# Requirement
Extract every line of the records below and reproduce each one word for word, in its original order.
[START OF Input data]
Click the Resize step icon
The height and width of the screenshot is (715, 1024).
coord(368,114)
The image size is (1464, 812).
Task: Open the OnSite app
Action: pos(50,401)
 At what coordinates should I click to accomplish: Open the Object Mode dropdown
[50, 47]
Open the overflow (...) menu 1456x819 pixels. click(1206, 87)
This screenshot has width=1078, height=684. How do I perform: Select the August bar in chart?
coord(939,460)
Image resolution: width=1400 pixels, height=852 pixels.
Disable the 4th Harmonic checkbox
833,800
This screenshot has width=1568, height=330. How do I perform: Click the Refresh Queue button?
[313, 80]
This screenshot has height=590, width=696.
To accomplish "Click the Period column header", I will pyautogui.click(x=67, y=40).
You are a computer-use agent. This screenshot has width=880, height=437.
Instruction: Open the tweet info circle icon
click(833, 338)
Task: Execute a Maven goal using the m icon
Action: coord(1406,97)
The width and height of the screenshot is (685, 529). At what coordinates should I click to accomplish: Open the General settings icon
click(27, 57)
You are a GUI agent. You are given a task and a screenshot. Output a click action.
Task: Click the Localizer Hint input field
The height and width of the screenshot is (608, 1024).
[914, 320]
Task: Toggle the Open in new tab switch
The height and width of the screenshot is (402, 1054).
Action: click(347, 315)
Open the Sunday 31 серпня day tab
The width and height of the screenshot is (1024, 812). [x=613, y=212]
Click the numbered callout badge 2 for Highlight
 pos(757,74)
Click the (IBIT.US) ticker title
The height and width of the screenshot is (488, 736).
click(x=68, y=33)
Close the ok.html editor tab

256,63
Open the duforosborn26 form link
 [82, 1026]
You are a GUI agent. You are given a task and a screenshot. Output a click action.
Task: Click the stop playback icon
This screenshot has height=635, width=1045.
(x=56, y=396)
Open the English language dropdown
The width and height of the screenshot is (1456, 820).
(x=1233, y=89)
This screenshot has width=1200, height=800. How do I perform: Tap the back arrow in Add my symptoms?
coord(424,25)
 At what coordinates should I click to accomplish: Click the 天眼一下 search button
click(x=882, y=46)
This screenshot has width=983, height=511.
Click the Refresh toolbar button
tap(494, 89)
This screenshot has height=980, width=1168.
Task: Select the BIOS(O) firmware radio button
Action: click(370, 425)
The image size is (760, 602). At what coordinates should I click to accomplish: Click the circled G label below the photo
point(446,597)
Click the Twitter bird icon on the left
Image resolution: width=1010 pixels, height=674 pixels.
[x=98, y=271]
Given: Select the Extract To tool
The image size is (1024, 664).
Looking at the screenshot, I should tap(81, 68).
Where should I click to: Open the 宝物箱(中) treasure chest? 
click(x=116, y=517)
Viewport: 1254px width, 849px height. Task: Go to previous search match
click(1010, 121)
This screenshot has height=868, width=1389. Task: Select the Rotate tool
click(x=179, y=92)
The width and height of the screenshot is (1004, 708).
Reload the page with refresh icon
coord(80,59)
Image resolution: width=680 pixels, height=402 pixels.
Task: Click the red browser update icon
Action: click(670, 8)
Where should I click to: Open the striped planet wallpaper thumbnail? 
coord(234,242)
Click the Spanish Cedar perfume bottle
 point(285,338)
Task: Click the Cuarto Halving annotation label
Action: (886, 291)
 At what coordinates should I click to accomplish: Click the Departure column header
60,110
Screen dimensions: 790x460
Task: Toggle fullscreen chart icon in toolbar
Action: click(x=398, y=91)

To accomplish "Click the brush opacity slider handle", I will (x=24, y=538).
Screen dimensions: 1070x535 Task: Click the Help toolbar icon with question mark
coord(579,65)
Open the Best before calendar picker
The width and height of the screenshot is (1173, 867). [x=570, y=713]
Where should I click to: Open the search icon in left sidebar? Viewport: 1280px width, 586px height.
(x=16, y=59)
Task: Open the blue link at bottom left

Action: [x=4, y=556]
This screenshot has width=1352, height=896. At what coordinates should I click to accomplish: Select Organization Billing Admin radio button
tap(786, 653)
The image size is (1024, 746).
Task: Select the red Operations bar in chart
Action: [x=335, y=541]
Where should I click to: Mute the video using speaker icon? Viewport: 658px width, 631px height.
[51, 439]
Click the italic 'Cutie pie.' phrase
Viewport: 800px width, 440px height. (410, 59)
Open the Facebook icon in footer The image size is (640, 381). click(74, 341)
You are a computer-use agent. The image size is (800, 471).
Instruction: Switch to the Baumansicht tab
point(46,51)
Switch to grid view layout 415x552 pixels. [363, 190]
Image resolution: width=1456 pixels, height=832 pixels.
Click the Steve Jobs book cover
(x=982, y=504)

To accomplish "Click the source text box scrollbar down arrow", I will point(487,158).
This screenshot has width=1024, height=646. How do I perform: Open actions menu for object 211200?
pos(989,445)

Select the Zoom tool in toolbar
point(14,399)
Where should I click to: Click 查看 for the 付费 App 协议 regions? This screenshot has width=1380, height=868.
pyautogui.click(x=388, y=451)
[END OF Input data]
# Final answer
Click the Resize step icon
The height and width of the screenshot is (715, 1024).
coord(368,114)
The image size is (1464, 812).
Task: Open the OnSite app
Action: pos(50,401)
 At what coordinates should I click to accomplish: Open the Object Mode dropdown
[50, 47]
Open the overflow (...) menu 1456x819 pixels. click(1206, 87)
This screenshot has width=1078, height=684. How do I perform: Select the August bar in chart?
coord(939,460)
Image resolution: width=1400 pixels, height=852 pixels.
Disable the 4th Harmonic checkbox
833,800
This screenshot has width=1568, height=330. How do I perform: Click the Refresh Queue button?
[313, 80]
This screenshot has height=590, width=696.
To accomplish "Click the Period column header", I will pyautogui.click(x=67, y=40).
You are a computer-use agent. This screenshot has width=880, height=437.
Instruction: Open the tweet info circle icon
click(833, 338)
Task: Execute a Maven goal using the m icon
Action: coord(1406,97)
The width and height of the screenshot is (685, 529). At what coordinates should I click to accomplish: Open the General settings icon
click(27, 57)
You are a GUI agent. You are given a task and a screenshot. Output a click action.
Task: Click the Localizer Hint input field
The height and width of the screenshot is (608, 1024).
[914, 320]
Task: Toggle the Open in new tab switch
The height and width of the screenshot is (402, 1054).
Action: click(347, 315)
Open the Sunday 31 серпня day tab
The width and height of the screenshot is (1024, 812). [x=613, y=212]
Click the numbered callout badge 2 for Highlight
 pos(757,74)
Click the (IBIT.US) ticker title
The height and width of the screenshot is (488, 736).
click(x=68, y=33)
Close the ok.html editor tab

256,63
Open the duforosborn26 form link
 [82, 1026]
You are a GUI agent. You are given a task and a screenshot. Output a click action.
Task: Click the stop playback icon
This screenshot has height=635, width=1045.
(x=56, y=396)
Open the English language dropdown
The width and height of the screenshot is (1456, 820).
(x=1233, y=89)
This screenshot has width=1200, height=800. How do I perform: Tap the back arrow in Add my symptoms?
coord(424,25)
 At what coordinates should I click to accomplish: Click the 天眼一下 search button
click(x=882, y=46)
This screenshot has width=983, height=511.
Click the Refresh toolbar button
tap(494, 89)
This screenshot has height=980, width=1168.
Task: Select the BIOS(O) firmware radio button
Action: click(370, 425)
The image size is (760, 602). At what coordinates should I click to accomplish: Click the circled G label below the photo
point(446,597)
Click the Twitter bird icon on the left
Image resolution: width=1010 pixels, height=674 pixels.
[x=98, y=271]
Given: Select the Extract To tool
The image size is (1024, 664).
Looking at the screenshot, I should tap(81, 68).
Where should I click to: Open the 宝物箱(中) treasure chest? 
click(x=116, y=517)
Viewport: 1254px width, 849px height. Task: Go to previous search match
click(1010, 121)
This screenshot has height=868, width=1389. Task: Select the Rotate tool
click(x=179, y=92)
The width and height of the screenshot is (1004, 708).
Reload the page with refresh icon
coord(80,59)
Image resolution: width=680 pixels, height=402 pixels.
Task: Click the red browser update icon
Action: click(670, 8)
Where should I click to: Open the striped planet wallpaper thumbnail? 
coord(234,242)
Click the Spanish Cedar perfume bottle
 point(285,338)
Task: Click the Cuarto Halving annotation label
Action: (886, 291)
 At what coordinates should I click to accomplish: Click the Departure column header
60,110
Screen dimensions: 790x460
Task: Toggle fullscreen chart icon in toolbar
Action: click(x=398, y=91)

To accomplish "Click the brush opacity slider handle", I will (x=24, y=538).
Screen dimensions: 1070x535 Task: Click the Help toolbar icon with question mark
coord(579,65)
Open the Best before calendar picker
The width and height of the screenshot is (1173, 867). [x=570, y=713]
Where should I click to: Open the search icon in left sidebar? Viewport: 1280px width, 586px height.
(x=16, y=59)
Task: Open the blue link at bottom left

Action: [x=4, y=556]
This screenshot has width=1352, height=896. At what coordinates should I click to accomplish: Select Organization Billing Admin radio button
tap(786, 653)
The image size is (1024, 746).
Task: Select the red Operations bar in chart
Action: [x=335, y=541]
Where should I click to: Mute the video using speaker icon? Viewport: 658px width, 631px height.
[51, 439]
Click the italic 'Cutie pie.' phrase
Viewport: 800px width, 440px height. (410, 59)
Open the Facebook icon in footer The image size is (640, 381). click(74, 341)
You are a computer-use agent. The image size is (800, 471).
Instruction: Switch to the Baumansicht tab
point(46,51)
Switch to grid view layout 415x552 pixels. [363, 190]
Image resolution: width=1456 pixels, height=832 pixels.
Click the Steve Jobs book cover
(x=982, y=504)

To accomplish "Click the source text box scrollbar down arrow", I will point(487,158).
This screenshot has width=1024, height=646. How do I perform: Open actions menu for object 211200?
pos(989,445)

Select the Zoom tool in toolbar
point(14,399)
Where should I click to: Click 查看 for the 付费 App 协议 regions? This screenshot has width=1380, height=868.
pyautogui.click(x=388, y=451)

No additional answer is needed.